Task: Everything in the data below is left aside except the lines from the one containing "1456x819 pixels." through the one containing "Expand the language selection dropdown arrow"; repeat those exactly.

Listed entries:

========================================================================

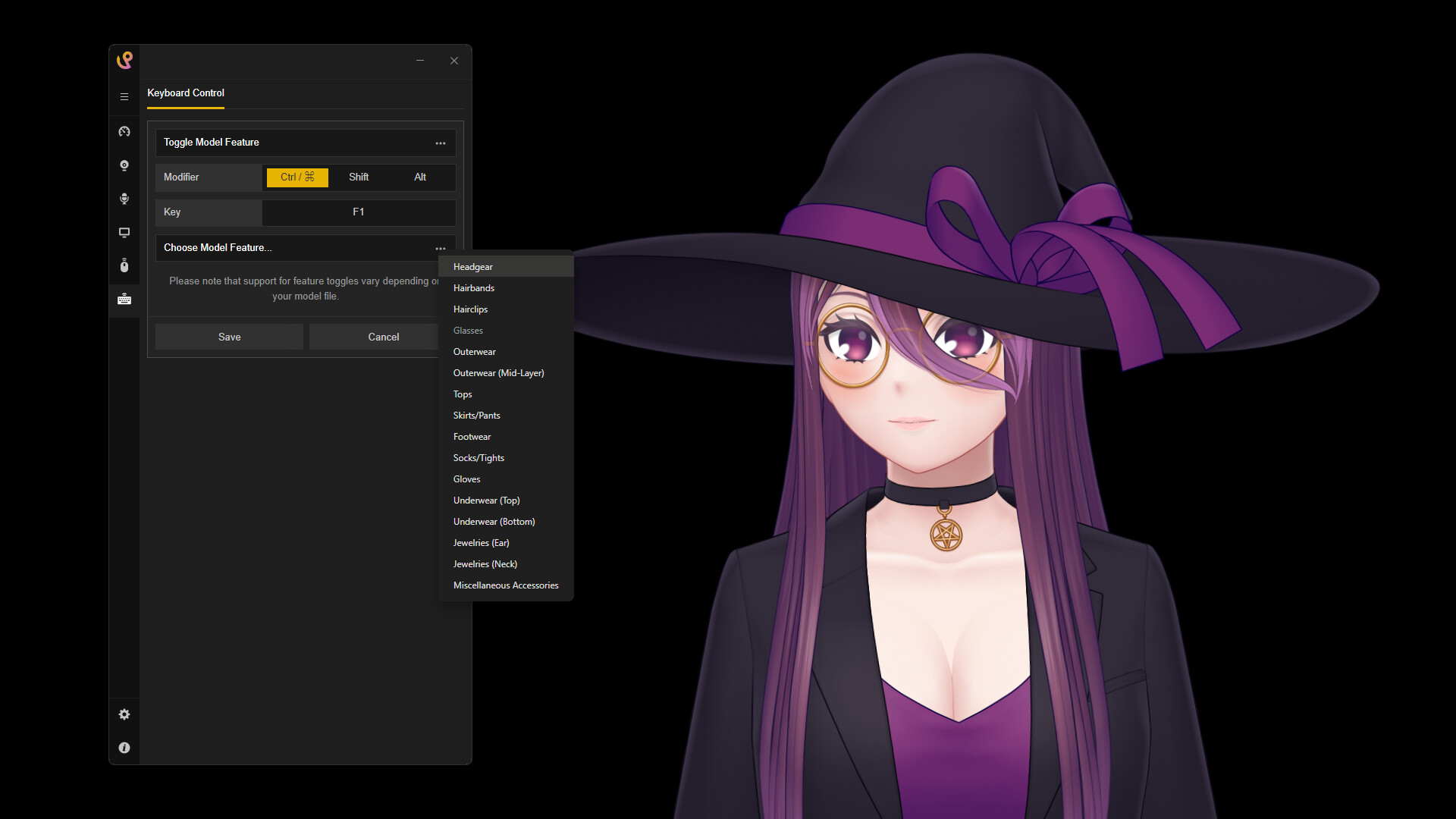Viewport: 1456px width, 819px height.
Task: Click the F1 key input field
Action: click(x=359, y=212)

========================================================================

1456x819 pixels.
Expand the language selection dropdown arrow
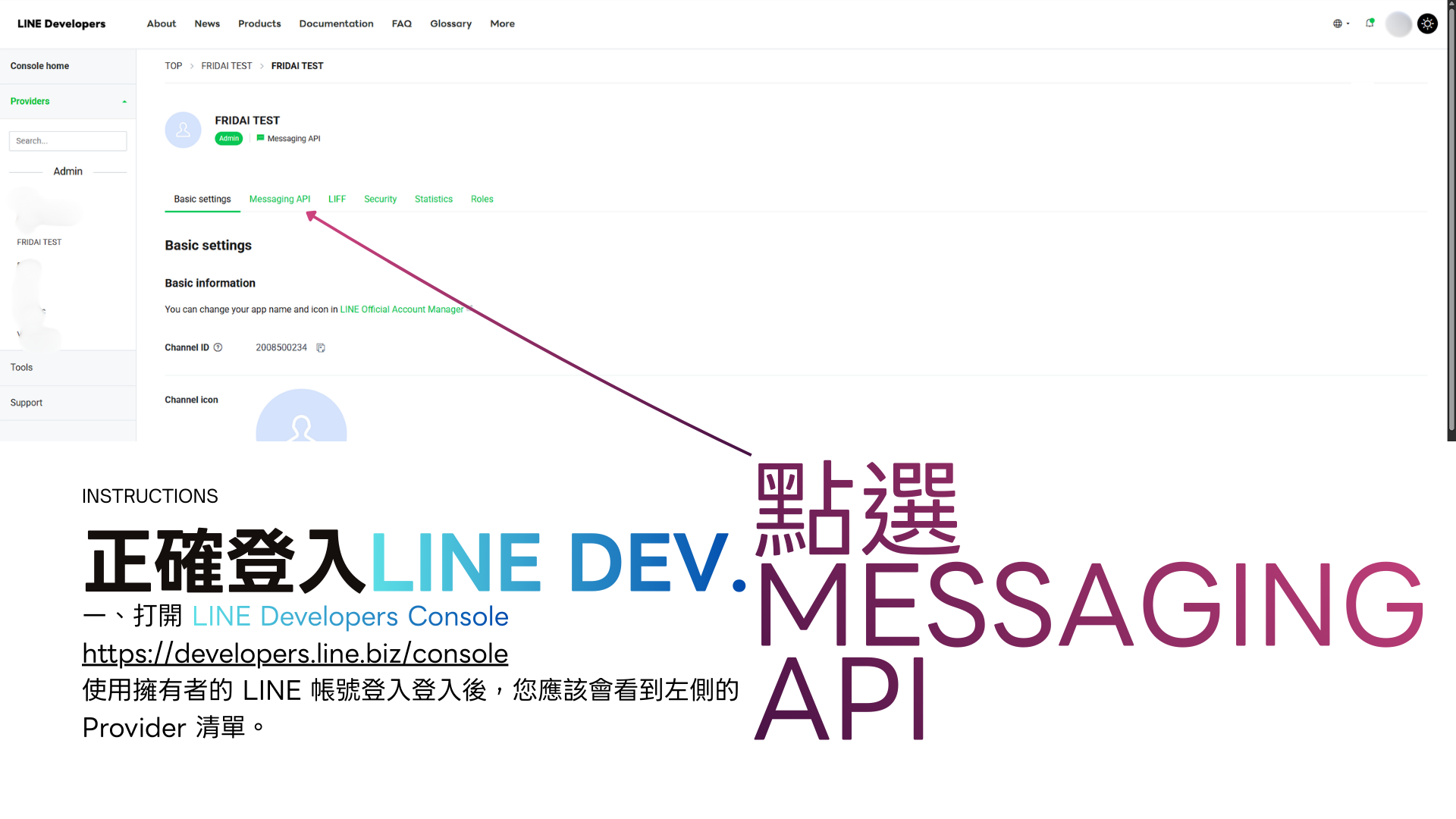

========================================================================

Completed exercise:
1456x819 pixels.
Expand the language selection dropdown arrow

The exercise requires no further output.